» **Problem set**
- A) From the passage on facilitating change in resource-poor communities, list everything that the problem of gender inequality and gender-based violence is said to cut across.
- B) Update the passage on facilitating change in resource-poor communities by rewriting the part between "This poses a" and "longer as active.", inclusive, with "donors" replaced by "private foundations".
- C) Go on with the passage on facilitating change in resource-poor communities, starting after its final sentence.

» **Given passage**
====

The challenges of facilitating change in resource-poor communities
The problem of gender inequality and gender-based violence (GBV) cuts across class, religion, geographical location, race and ethnicity. All over the world, there are numerous campaigns, projects and programmes that strive to bring about gender justice and human rights in a variety of affected communities. Working in the African context, and particularly in poorer communities and in developing countries, poverty and the need to access resources can sometimes be an impediment to gender transformation.
On the 13th of February 2015, Sonke Gender Justice (Sonke) hosted a close out meeting of the United Nations Trust Fund (UNTF) project which aimed to shift policy on GBV prevention laws and policies and raise awareness of these in Kenya, Rwanda and Sierra Leone. In sum, the project was hugely successful at both the policy level and in terms of behaviour change within communities. As part of the close-out process, partners from all three countries gathered together to reflect on some of the shared successes and collective struggles in conducting the work. Discussions became passionate when talking about the impact money and resources have on implementation.
Catherine Githae, Project co-ordinator in Kenya, gave a presentation to representatives from these countries on some of the financial challenges of community engagement in meeting project aims. In addition to having to pay the media to come and cover stories and profile these in newspapers and on television, those working in the community also require a stipend for the time and efforts they have invested.
“When we select Community Change Agents, we have to make sure that their transport costs are covered and that they receive some money for their work, otherwise they cannot attend some of the meetings or visit affected families”, Catherine shared. “And they do have to receive something for their efforts, but now that the project is closing, the question of sustainability comes up,” she continued.
Community Change Agents (CCAs) were a central part of the UNTF project because they worked tirelessly to raise awareness on GBV laws with members of their community, often being called upon at night to handle disputes. Even though the CCAs work with passion and went beyond their targets in all three countries, in a few communities, drop out is expected because CCAs are not able to continue the work without this stipend which is used to support their families. Many of the CCAs are unemployed.
This poses a critical challenge for work in poorer communities, especially when projects are funded by donors and not governments thereby limiting sustainability. Projects bring communities all kinds of resources such as money, knowledge and skills, as well as access to opportunities for employment due to up-skilling, and through newly accessed networks. At the meeting, partners questioned and rigorously debated how this reality affects the success of projects beyond the funded-phase of its implementation and more importantly, how the values that are created are not lost when role models are no longer as active.

====

» **Extracted material**

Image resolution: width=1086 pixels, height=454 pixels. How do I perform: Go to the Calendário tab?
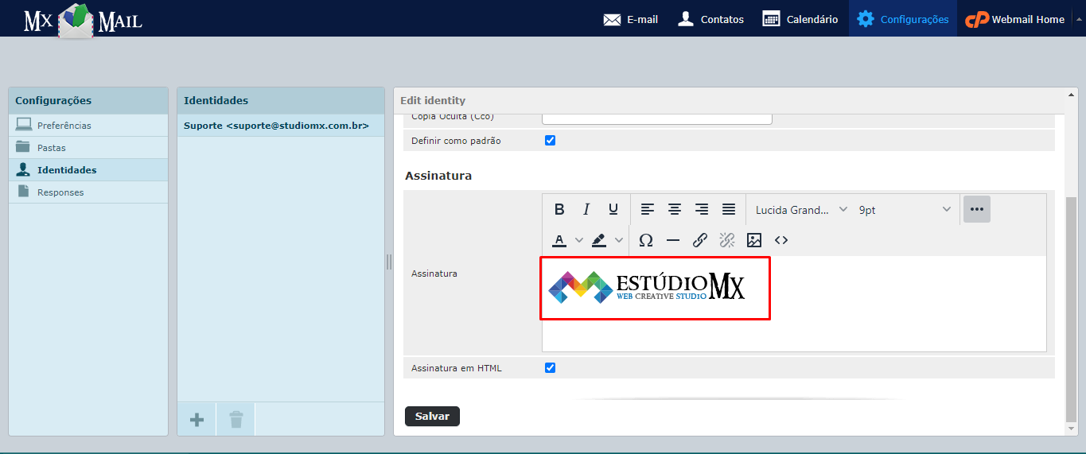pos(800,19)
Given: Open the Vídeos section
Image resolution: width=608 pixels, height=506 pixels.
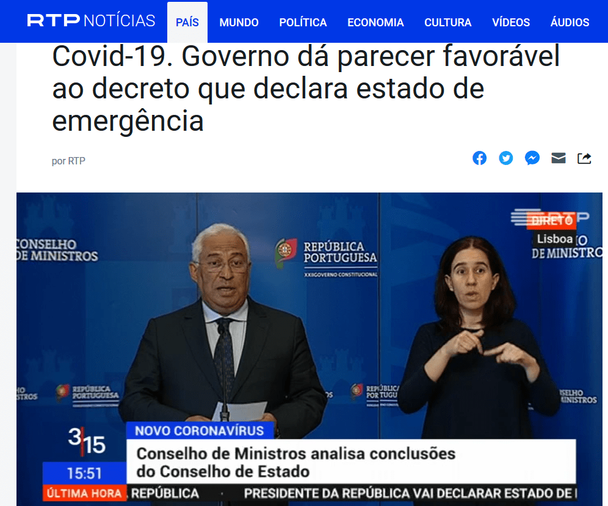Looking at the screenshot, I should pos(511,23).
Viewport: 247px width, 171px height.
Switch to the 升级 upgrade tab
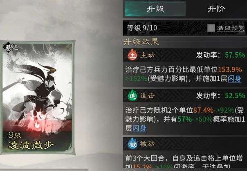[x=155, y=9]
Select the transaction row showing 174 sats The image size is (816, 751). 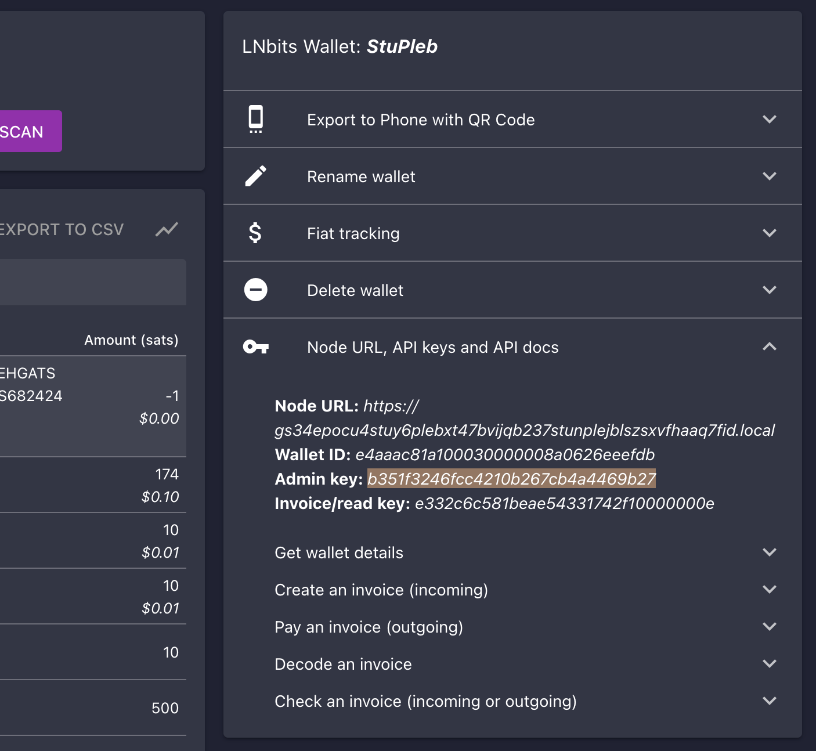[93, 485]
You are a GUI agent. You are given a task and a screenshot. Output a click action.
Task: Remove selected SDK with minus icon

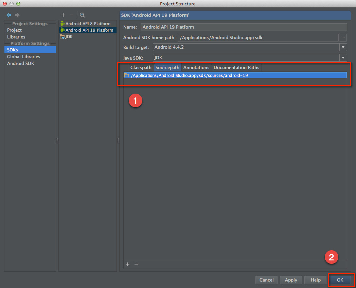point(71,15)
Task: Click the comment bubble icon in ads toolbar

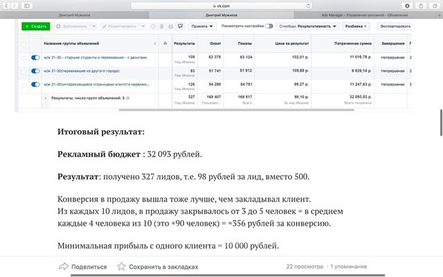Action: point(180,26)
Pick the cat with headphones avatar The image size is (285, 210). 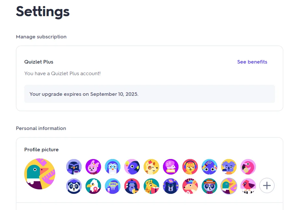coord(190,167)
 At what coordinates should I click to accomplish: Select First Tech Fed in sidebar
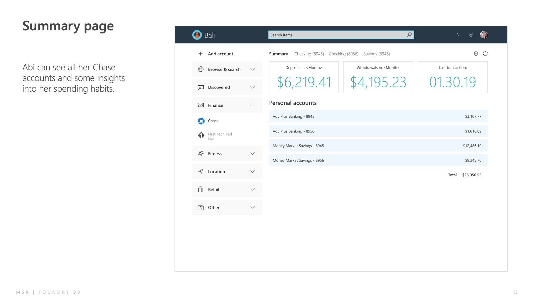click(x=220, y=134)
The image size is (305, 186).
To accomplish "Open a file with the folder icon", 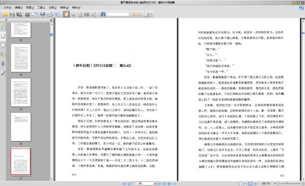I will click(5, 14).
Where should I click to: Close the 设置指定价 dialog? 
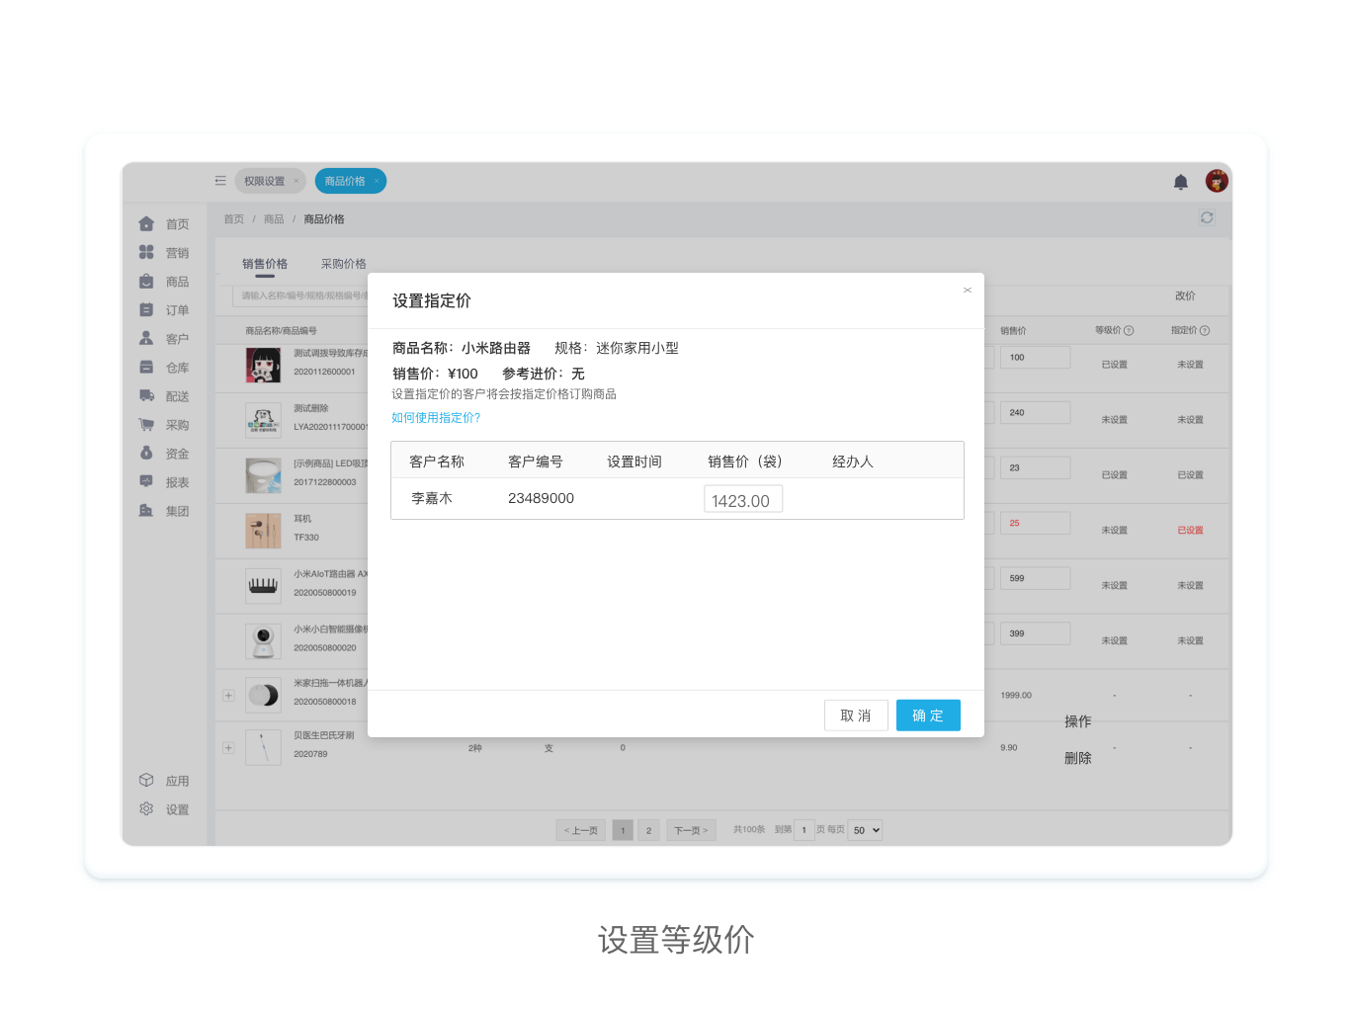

====

» **Answers to the exercises**
- A) class, religion, geographical location, race, ethnicity

- B)
This poses a critical challenge for work in poorer communities, especially when projects are funded by private foundations and not governments thereby limiting sustainability. Projects bring communities all kinds of resources such as money, knowledge and skills, as well as access to opportunities for employment due to up-skilling, and through newly accessed networks. At the meeting, partners questioned and rigorously debated how this reality affects the success of projects beyond the funded-phase of its implementation and more importantly, how the values that are created are not lost when role models are no longer as active.

- C)
The resource costs of working with communities were also experienced in the engagement with policy makers, government representatives and even those belonging to regional bodies like the African Union (AU). Bafana Khumalo of Sonke Gender Justice (Sonke) explained the difficulties of working with high level bodies such as the AU.
“There are very different protocols to be observed when engaging high level people such as representatives of the AU. To get them to attend meetings, you have to make sure that you pay their per diems, some of them have to fly business class, and this is challenging for civil society who have limited budgets with clear donor restrictions.”
For partners gathered for this close-out meeting some clear questions emerged; How do we work in poorer communities in such a way that the work is sustained once implementing partners have left and there is no funding? Is there a way we can work with policy makers and regional bodies so that they do not have to be financially supported to attend meetings or support work that is ultimately for the benefit of this continent and fits within their mandate, roles and obligations?
As international donor funding continues to dwindle, civil society must innovate and find ways of inspiring change in communities while confronting poverty which is often the basis of GBV and other social ills. Civil society must also lobby government and regional bodies to work collaboratively and fulfil their mandates without supporting a system which entices them to do so. As Jean-Claude Butera of Rwanda Men’s Resource Centre (RWAMREC) stated “government needs to be engaged and included for sustainability”. It is indeed time that African governments put more funds towards realising the positive social changes which they have been tasked to create on the continent.